Formato: Journal Article
Lenguaje:Inglés
Publicado: Wiley 2025
Materias:
Acceso en línea:https://hdl.handle.net/10568/178145
Descripción
Sumario:Dry direct-seeded rice (Oryza sativa L.; DDSR) is an alternative to transplanted puddled rice (TPR) that enhances water use efficiency and mechanization and reduces labor, greenhouse gas (GHG) emissions, and global warming potential (GWP). To address the limited availability of DDSR-suitable varieties, we initiated a genomic-assisted breeding program to develop such varieties by combining 19 DDSR and biotic stress-related genes/quantitative trait loci (QTLs), that is, anaerobic germination (qAG9.1, qAG9.2), early emergence (qEMM11.1, qEMM3.1), early vegetative vigor (qEVV9.1), root hair density (qRHD1.1), nodal root count (qNR5.1), culm strength (qCS1.1), lodging resistance (qLDG3.1, qLDG4.1), grain yield (qGYDS1.1, qGYDS6.1, qGYDS9.1, qGYDS10.1), gall midge (Gm4, Gm8), blast (Pi9), and brown plant hopper (Bph3, Bph17), using 11 donor parents in MTU 1010 and IR91648-B-89-B genetic backgrounds.
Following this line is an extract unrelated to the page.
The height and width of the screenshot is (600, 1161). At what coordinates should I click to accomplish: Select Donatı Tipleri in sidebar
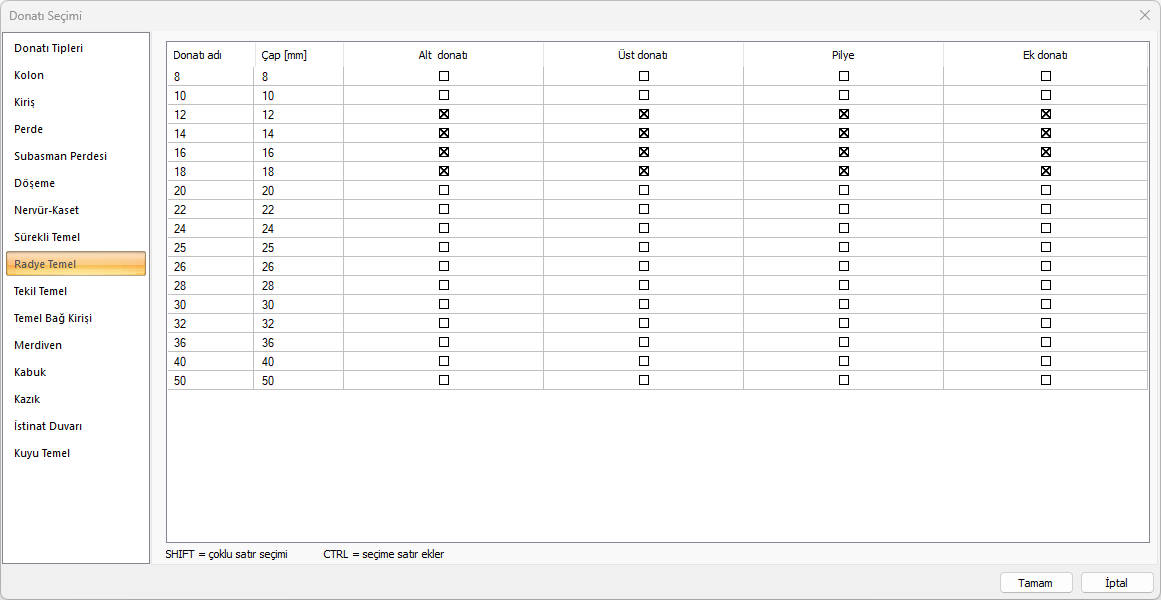(48, 48)

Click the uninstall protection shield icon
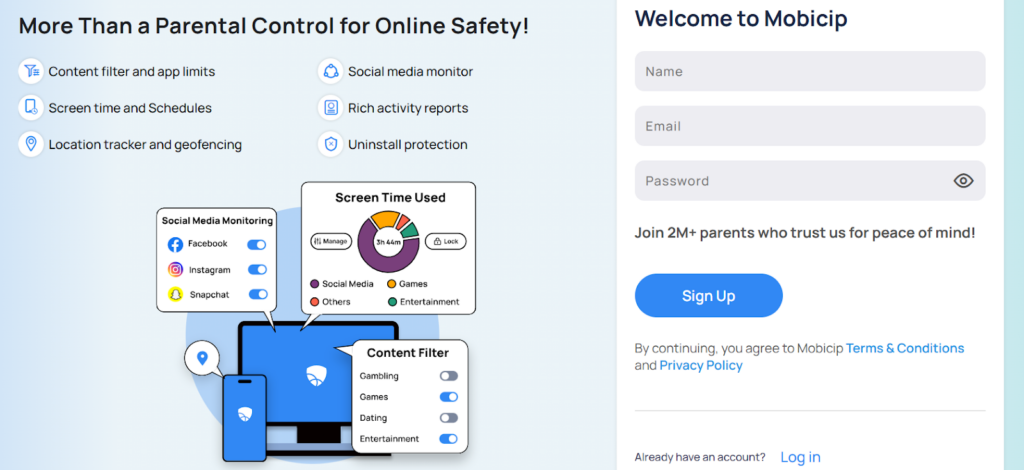pyautogui.click(x=331, y=144)
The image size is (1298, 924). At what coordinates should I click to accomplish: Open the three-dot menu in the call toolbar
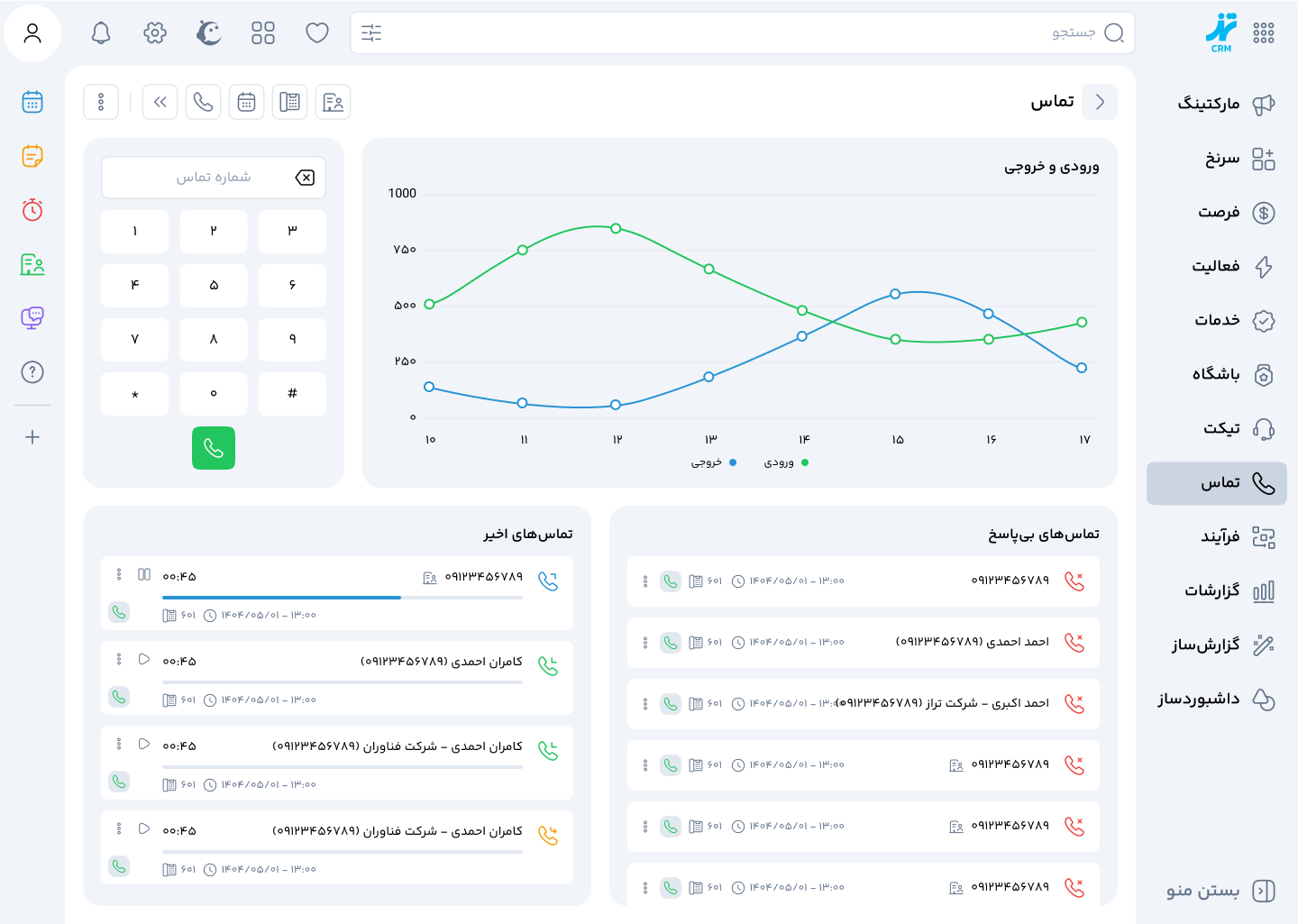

From over 150 introgression lines (ILs), 48 carried 7–15 targeted genes/QTLs. Genotyping with the 1k-RiCA SNP array further revealed 2–49 non-targeted genes/QTLs per IL associated with different biotic, abiotic, yield, and quality-related traits. The ILs were evaluated in DDSR and TPR conditions over 2 years, and the introgressed traits were genotypically and phenotypically validated. We observed a positive correlation between the yield performance of developed ILs in both conditions. The top 10 ILs yielded an average of 5756 kg/ha in DDSR and 5665 kg/ha in TPR conditions. Of the four nominated best performing ILs, two ILs are in the advanced stage of the national varietal release program, and many more ILs are in the nomination process for variety release. These ILs are also potential pre-breeding resources for DDSR-suitable varieties in further breeding programs.